ETロボットコンテストとは

ETロボットコンテスト(http://www.etrobo.jp/2012/gaiyou/intro.php)は、組み込み系ソフトウェア開発の教育を目的とした、若手エンジニア向けのコンテストです。コンテストは大きく分けて競技部門とモデル部門の二つに分けられます。競技部門では、右の画像のような2輪のロボットを用いて、指定のコースを走行し、そのタイムを競いあうものです。またモデル部門は、そのロボットを設計する上で生成されたドキュメント(要求分析やクラス図、開発工程など)を競い合うものです。
コンテストの特徴として、若手エンジニア向けに開催されているものなので、ETロボコンに初めて参加するチームが多数います。当然、初めて参加する方にとっては、どのように開発を進めていくべきかが分かりません。そこで我々は、ETロボコンで培われてきた技術やノウハウを半年以上に渡り収集し、パターンランゲージとしてまとめました。(パターンランゲージとは) これらを用いることによって、参加して間もないチームの支援を行えると考えております。

パターンランゲージ一覧

環境

本番のコースと近い環境が整っていないと、思わぬアクシデントに遭遇する。そのため、レプリカのコースを購入し、地面にスタイロフォームを入れる必要がある

コースを購入する等の金銭的余裕がない場合は、他チームから練習台を借りる。

まいまい式がきちんと実装されているか把握できていない場合、プロジェクターや懐中電灯で外乱光を作り出す、もしくは場所を変更させて実装されているか確認する。

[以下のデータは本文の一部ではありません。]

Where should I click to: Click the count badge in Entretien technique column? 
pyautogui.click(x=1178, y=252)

会場によっては、外乱光の強いところが存在する。なので、会場の状況を把握する必要がある。

実際に走行させるとキャリブレーション式では対応できない場合がある。なので、キャリブレーション式とまいまい式の2つのプログラムを用意しておき、どちらにも対応しておく。

走行体は電圧による駆動差が出やすい。同じソースコードでも段差を登れない等の問題が発生する。特に本番はフル充電の状態で走行するので、フル充電の電池を確保できるような状況を常に維持するべきである。

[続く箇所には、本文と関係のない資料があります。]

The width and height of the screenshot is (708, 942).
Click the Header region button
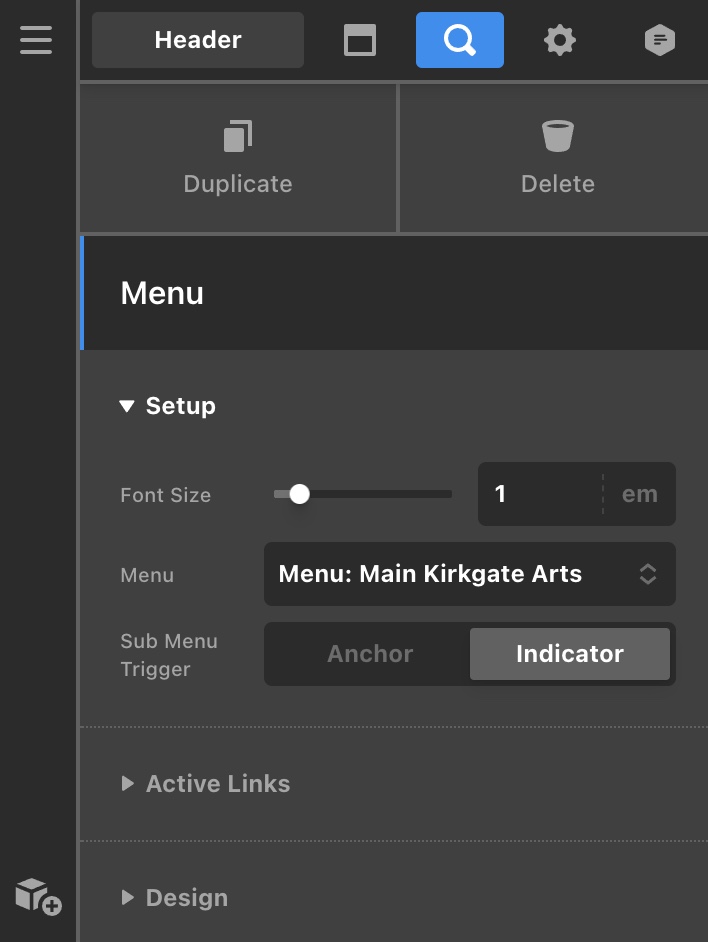tap(198, 40)
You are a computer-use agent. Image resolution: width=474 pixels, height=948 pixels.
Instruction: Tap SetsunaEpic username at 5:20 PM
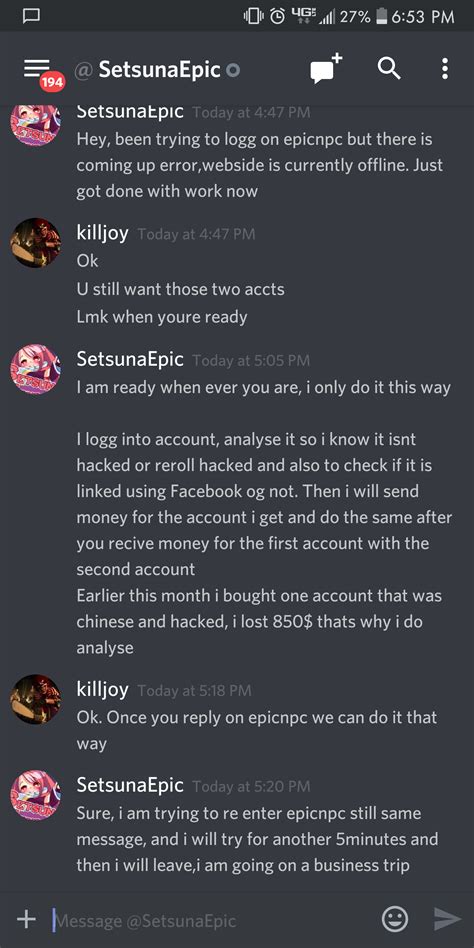coord(130,785)
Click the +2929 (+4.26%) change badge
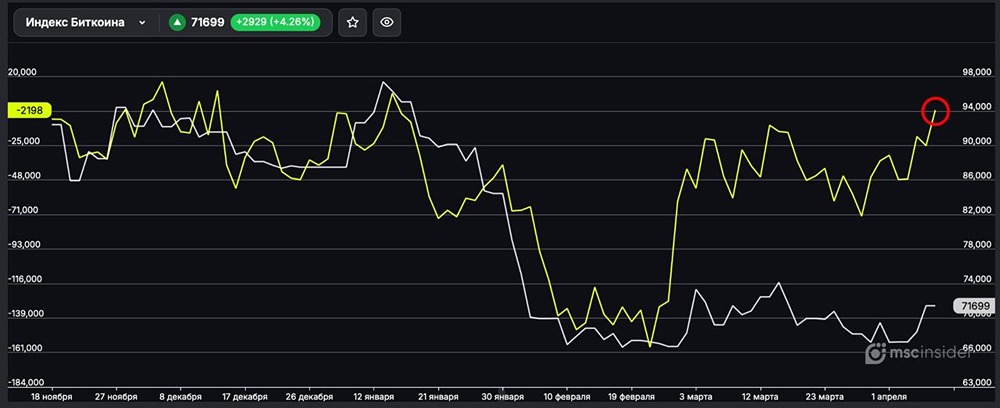 (x=280, y=22)
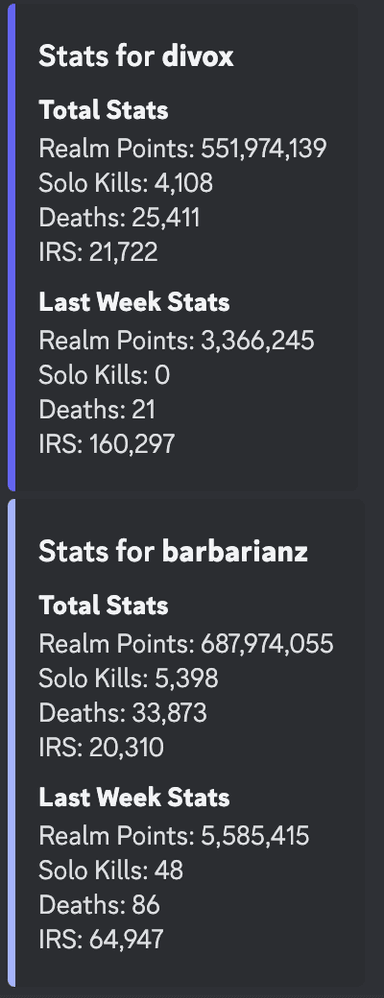Click the light blue accent bar of barbarianz embed
The image size is (384, 998).
tap(11, 743)
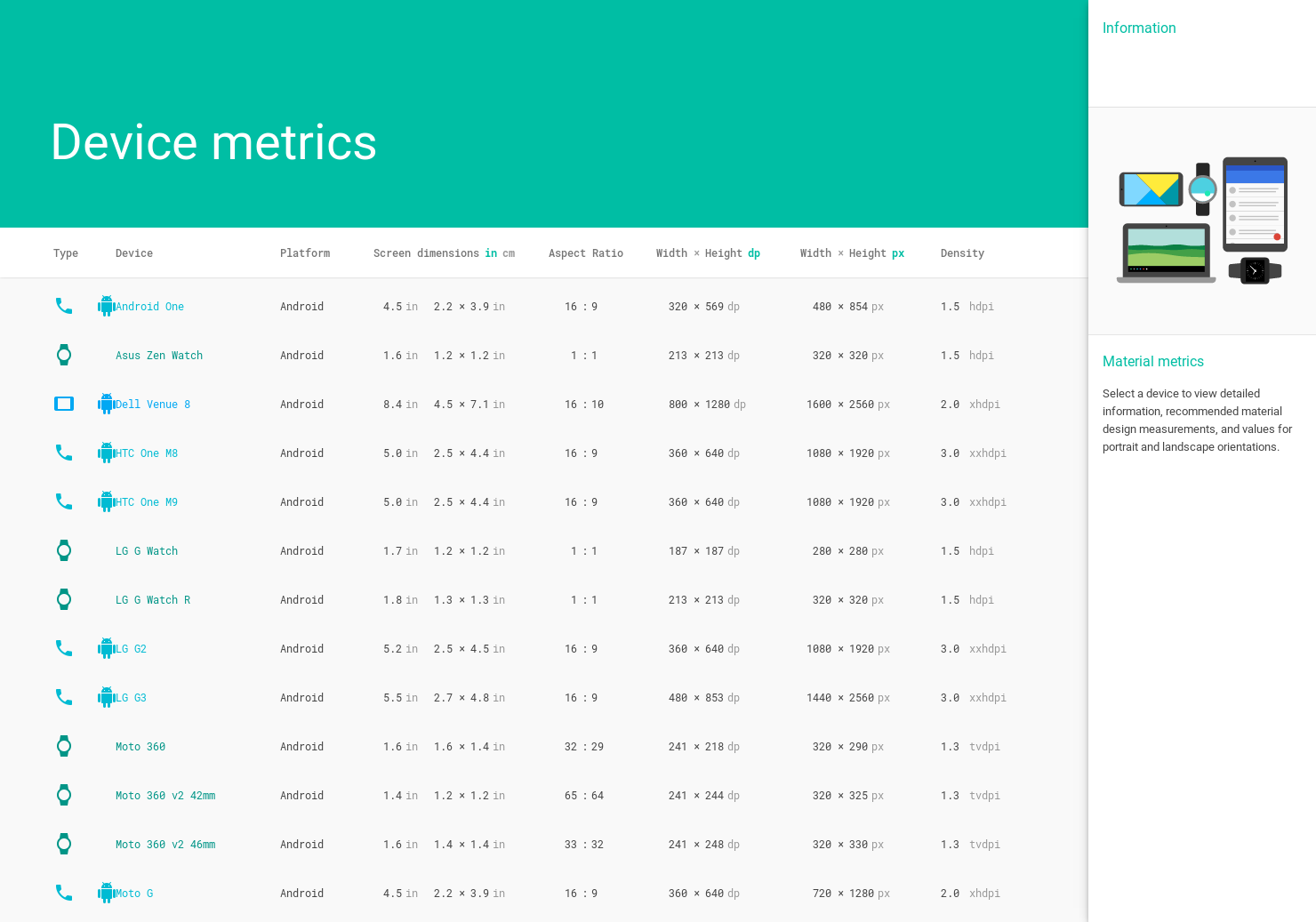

走行体が直線的に動かないのは、モータの駆動差によるものである。なので、なるべくモータの駆動差が少ないものを選ぶ、もしくは補正をかけることで直線的な走行を可能とする。

プロセス

チームに経験者と未経験者が混在していると、タスクの分割等、あらゆる問題が発生する。なので、経験者と未経験者チームで分けることにより、開発の効率だけでなく、未経験者の教育にもつながる。

チームメンバーは多すぎても情報共有が難しくなり開発が困難になる。かといって、少なすぎるとタスクが重すぎて実装が疎かになってしまう。ETロボットコンテストの適当な開発メンバーは5人ぐらいである。

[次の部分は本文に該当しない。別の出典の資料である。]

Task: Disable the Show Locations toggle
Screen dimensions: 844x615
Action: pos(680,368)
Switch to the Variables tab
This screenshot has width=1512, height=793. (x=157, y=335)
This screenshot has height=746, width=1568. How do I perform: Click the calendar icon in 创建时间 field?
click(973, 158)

目標が明確に定まっていないと、チームのモチベーションや会議の内容も薄くなってしまう。モデル部門と競技部門において、明確な目標を設定することでモチベーションの維持だけでなく、マイルストーンの設定も容易にできる。

チームを形成しても、一人一人の目標を確立しないと、大きな目標や日々の目標が明確にならない。また、個人の目標を明確にすることで、互いの理解を深める結果にも繋がる。

日々のスケジューリング(マイルストーン)を明確にするために、大きな目標を達成するための詳細を日々決定していく。

大会規約は大量に存在するので、すべてを個人が把握するには限界がある。規約が公式に発表されたら、それぞれの規約の担当を決めて、それらをシェアすることで効率よく開発を行える。

コースの提供、情報を共有・入手できるタイミングを逃さないようにするため、他チームとの交流を多く持つことで、コースレンタルや新たな技術の発見が期待できる

並列開発を行うために、走行体を複数所持することで開発効率をあげることができる。

難所の開発を行う際、技術の差はあるもののすべての実装を完璧にこなすことは困難である。なので、コースの順番、ボーナスタイムの順に優先順位をつけて開発を行う。

光センサーの値は、練習と本番の環境では対応できなくなるため、サンプルコースを用意することで、最後にチューンをすることができる

それぞれの値(光センサーやジャイロセンサー)を理解していないと、実装どころかモデル図もかけないため、モデルを書く前に入力の値の確認をする。

モデル

予選突破からチャンピオンシップに向けてモデルの改善を行う必要がある。その場合、予選との差分、ネガティブな意見に対するアンサーを用意する等の対策を行う。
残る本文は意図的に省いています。